▸ Extracted text:
▬▬▬

Mr. Höcke was recently charged by state prosecutors for using the phrase “everything for Germany” at a rally — a Nazi Storm Trooper slogan.

None of that dampened the enthusiasm at the Waldhaus in Gera, a town of about 93,000 in eastern Thuringia, where the AfD is the most popular party.

Anke Wettengel, a schoolteacher, called such labels the equivalent of focusing on hooligan fans of a soccer team — not a reflection of normal supporters, like her.

Nor did she see a problem with Mr. Höcke’s language.

“That was a very normal sentence,” she said. “We should be allowed to be proud of our country today without immediately being accused of being extremists.”

From the stage, Mr. Springer railed against not only immigrant labor reforms, calling them a “traitorous system against native citizens,” but also criticized new climate measures.

The audience thumped their tables in approval.

Stefan Brandner, Gera’s AfD representative, shared statistics that he said overwhelmingly linked foreigners to murders and food handouts, eliciting gasps from the crowd.

Many guests said it is such “real facts” that drew them to AfD events. (The federal government wrote in a document providing statistics to the AfD that the data was not substantial enough for such conclusions.)

Political analysts say Germany’s main parties share the blame for the AfD’s rise. Mr. Scholz’s coalition failed to convincingly communicate its transformation plans — and instead appeared locked in internal battles over how to carry them out.

Their mainstream conservative opponents, including the Christian Democrats of former Chancellor Angela Merkel, are edging closer to AfD positions, hoping to regain voters themselves.

They are adopting the AfD’s antagonism to gender-neutral language, as well as tougher stances on migration. Some Christian Democratic leaders are even calling to remove asylum rights in Germany’s constitution.

AfD supporters have noticed their views becoming normalized even as rivals try to marginalize the party — and that makes it more difficult for mainstream parties to regain their trust.

“They are getting hardened,” said Julia Reuschenbach, a political scientist at the Free University of Berlin. “No group of core voters is as unreachable as those of the AfD.”

Last week, the German Institute for Human Rights, a state-funded organization, released a study arguing that the language and tactics used by the AfD “to achieve its racist and right-wing extremist goals” could meet conditions for banning the party as a “danger to the free democratic order.”

Yet such proposals create another dilemma for democratic society: The tools Germany has for fighting the party it sees as a threat are the same that reinforce sentiments among AfD supporters that their country is not actually democratic.

▬▬▬

(Saved entries)
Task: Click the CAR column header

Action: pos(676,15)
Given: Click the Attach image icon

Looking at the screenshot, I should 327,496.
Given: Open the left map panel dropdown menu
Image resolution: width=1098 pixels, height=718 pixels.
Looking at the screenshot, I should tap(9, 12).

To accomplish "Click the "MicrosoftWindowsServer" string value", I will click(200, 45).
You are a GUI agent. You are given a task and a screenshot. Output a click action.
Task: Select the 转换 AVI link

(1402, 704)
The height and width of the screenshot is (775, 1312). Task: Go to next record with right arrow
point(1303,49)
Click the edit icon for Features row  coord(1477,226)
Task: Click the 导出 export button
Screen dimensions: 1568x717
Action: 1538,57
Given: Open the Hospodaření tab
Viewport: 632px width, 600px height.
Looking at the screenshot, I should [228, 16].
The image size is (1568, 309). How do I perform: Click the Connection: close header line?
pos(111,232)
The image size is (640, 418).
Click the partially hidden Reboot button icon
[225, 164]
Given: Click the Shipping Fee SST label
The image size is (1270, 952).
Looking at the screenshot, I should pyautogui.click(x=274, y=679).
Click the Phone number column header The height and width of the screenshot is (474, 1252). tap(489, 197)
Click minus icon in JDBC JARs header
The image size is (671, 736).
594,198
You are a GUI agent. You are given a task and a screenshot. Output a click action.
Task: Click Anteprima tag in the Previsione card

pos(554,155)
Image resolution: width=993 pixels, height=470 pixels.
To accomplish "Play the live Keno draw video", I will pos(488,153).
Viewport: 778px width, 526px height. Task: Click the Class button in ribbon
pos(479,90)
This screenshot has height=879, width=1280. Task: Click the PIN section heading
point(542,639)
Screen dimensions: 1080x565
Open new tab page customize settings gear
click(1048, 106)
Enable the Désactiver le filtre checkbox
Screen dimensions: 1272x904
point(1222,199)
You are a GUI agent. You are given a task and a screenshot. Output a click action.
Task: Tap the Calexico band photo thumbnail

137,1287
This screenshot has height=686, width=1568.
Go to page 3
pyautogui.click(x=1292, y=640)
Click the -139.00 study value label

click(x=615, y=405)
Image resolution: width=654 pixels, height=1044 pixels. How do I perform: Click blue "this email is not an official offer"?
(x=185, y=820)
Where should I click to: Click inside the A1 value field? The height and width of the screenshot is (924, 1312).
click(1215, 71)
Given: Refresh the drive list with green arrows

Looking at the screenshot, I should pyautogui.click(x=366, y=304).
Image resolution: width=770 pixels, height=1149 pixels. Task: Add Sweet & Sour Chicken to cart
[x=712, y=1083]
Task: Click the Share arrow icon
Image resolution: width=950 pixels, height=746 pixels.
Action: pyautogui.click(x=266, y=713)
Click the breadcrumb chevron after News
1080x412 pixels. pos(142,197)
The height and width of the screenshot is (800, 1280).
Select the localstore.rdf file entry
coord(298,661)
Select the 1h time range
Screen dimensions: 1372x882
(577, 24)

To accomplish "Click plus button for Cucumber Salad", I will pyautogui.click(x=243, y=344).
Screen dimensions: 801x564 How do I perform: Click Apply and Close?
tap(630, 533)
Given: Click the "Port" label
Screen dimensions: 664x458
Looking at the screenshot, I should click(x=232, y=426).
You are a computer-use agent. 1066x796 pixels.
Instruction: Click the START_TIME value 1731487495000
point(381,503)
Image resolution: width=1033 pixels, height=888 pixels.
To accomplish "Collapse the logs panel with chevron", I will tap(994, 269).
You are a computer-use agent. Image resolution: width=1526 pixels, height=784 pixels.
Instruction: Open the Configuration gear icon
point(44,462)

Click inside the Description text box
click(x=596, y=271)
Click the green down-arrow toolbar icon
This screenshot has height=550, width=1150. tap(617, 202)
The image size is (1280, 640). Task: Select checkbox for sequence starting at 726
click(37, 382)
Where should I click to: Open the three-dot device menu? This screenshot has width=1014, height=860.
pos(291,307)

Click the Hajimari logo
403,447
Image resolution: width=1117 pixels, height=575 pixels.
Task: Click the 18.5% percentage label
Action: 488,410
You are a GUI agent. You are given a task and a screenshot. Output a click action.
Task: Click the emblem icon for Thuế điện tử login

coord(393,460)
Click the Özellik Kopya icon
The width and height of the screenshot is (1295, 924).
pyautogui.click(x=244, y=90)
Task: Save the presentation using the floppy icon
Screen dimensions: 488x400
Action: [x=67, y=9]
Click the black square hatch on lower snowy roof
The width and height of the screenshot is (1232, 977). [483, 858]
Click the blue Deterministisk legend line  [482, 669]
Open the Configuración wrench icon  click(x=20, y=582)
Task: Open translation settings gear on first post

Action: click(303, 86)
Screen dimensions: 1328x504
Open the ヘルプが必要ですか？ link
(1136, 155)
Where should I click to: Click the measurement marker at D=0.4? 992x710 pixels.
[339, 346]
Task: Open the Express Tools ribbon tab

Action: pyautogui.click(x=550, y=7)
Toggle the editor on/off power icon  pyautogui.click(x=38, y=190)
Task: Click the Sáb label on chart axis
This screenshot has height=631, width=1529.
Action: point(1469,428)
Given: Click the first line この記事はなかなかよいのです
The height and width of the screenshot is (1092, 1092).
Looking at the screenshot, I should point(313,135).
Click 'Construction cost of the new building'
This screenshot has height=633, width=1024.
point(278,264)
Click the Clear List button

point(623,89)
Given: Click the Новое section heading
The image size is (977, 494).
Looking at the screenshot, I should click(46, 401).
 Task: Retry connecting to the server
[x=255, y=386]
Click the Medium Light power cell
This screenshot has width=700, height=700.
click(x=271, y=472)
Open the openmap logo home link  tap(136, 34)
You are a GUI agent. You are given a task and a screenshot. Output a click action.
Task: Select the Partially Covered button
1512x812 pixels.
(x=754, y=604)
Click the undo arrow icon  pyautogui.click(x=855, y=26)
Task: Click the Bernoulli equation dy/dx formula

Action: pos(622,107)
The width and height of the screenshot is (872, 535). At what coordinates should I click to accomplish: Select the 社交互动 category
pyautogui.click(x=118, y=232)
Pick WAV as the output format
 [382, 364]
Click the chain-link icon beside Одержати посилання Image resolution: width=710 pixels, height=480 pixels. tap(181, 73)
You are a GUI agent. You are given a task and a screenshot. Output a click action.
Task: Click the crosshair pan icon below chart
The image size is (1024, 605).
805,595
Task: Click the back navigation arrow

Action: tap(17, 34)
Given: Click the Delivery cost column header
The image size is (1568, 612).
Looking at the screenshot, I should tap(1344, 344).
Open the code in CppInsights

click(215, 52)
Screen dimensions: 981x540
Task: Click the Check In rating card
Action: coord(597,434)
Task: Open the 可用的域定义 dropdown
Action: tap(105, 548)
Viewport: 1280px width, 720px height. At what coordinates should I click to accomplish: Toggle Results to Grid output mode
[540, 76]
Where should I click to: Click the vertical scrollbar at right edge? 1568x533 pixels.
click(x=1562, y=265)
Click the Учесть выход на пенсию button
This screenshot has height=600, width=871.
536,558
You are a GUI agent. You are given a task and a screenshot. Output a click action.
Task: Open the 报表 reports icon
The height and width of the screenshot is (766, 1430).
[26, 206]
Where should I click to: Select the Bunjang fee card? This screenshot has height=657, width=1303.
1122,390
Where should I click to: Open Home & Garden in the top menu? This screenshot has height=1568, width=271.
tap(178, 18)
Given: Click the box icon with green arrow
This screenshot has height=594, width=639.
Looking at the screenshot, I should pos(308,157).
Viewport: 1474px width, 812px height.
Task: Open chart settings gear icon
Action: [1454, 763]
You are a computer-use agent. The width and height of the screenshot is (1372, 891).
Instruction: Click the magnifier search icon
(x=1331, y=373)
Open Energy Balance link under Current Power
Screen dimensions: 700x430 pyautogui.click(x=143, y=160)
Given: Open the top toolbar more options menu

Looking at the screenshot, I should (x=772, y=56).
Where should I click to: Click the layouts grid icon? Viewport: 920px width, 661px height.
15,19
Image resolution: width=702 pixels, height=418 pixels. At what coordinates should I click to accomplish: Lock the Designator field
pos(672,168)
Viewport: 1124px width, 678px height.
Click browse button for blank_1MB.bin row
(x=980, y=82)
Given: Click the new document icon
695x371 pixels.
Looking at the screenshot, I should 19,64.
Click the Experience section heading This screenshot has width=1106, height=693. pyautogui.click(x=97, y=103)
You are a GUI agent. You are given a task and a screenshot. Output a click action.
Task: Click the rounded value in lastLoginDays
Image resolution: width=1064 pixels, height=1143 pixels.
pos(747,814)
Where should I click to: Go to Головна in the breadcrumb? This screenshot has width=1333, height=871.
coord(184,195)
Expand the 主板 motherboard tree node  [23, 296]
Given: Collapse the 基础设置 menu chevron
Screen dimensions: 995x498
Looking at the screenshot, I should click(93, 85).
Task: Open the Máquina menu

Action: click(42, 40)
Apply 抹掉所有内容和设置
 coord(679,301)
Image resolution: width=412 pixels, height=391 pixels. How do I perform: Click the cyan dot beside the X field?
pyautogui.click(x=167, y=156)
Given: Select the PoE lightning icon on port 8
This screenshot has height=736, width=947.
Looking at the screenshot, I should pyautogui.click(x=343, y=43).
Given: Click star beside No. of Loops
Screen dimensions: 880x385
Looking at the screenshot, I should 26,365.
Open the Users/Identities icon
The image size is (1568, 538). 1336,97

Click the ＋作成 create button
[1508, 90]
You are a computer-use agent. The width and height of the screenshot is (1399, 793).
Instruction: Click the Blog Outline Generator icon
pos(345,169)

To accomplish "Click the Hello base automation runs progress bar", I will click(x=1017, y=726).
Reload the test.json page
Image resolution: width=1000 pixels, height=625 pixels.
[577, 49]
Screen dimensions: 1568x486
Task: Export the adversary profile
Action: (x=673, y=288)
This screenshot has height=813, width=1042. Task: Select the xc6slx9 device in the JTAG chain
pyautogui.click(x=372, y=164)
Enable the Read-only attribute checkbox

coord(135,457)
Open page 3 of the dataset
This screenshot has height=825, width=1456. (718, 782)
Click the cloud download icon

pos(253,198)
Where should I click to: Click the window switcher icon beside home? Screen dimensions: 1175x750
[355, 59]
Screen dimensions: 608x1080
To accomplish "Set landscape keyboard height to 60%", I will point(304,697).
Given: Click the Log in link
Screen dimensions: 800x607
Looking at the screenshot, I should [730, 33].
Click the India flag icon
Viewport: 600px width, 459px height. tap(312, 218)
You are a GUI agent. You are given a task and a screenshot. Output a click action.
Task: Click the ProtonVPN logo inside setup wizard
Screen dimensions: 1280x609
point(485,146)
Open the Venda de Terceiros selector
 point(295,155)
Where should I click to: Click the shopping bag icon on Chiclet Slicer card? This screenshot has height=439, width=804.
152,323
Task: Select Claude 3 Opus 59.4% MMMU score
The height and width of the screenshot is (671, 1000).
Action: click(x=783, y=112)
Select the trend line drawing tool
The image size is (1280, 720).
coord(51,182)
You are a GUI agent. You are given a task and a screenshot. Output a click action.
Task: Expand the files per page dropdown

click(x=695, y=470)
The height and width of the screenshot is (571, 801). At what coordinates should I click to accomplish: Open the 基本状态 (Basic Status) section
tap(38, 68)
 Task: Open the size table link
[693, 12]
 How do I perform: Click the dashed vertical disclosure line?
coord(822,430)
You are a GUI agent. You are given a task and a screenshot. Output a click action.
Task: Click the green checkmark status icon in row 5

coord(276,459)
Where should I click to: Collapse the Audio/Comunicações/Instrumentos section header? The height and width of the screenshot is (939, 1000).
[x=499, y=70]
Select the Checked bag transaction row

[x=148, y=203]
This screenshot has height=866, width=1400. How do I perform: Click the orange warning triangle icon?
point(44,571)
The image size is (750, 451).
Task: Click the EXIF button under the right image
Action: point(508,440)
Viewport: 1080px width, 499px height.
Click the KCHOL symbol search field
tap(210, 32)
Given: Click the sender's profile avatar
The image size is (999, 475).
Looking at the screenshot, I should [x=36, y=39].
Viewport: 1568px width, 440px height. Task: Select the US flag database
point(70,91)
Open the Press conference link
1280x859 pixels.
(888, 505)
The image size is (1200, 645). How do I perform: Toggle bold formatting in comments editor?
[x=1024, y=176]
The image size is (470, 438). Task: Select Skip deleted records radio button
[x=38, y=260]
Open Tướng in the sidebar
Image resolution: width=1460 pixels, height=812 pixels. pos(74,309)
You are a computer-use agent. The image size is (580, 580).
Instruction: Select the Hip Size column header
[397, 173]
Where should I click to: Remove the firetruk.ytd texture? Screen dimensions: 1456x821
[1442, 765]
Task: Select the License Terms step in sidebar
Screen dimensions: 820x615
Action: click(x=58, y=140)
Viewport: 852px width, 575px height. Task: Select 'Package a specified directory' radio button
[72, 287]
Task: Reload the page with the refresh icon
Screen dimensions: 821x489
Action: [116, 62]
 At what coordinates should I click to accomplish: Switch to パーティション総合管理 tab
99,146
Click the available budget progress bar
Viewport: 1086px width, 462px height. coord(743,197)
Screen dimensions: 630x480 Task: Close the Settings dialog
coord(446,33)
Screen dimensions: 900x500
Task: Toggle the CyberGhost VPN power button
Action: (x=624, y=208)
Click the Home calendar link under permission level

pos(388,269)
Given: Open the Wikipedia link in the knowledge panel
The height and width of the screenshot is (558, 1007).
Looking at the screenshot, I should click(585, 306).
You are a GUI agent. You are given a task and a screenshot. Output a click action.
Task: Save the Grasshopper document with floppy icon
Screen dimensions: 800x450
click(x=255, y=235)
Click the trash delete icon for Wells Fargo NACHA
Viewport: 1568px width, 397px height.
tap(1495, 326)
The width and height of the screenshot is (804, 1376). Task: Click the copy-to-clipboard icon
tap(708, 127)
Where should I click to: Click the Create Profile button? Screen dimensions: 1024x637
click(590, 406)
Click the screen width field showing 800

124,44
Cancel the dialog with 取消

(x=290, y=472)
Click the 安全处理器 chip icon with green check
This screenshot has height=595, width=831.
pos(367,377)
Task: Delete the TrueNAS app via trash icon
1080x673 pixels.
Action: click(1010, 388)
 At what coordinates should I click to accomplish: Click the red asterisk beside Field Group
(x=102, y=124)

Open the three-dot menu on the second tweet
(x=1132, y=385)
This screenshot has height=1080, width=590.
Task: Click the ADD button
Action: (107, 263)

▬▬▬

▸ Problem description: In the AfD passage, why are mainstream conservative parties such as the Christian Democrats moving closer to AfD positions? Answer in one to three sentences.

▸ Result for this task: They hope to win back voters for themselves. To do this, they are taking up the AfD's opposition to gender-neutral language and tougher stances on migration.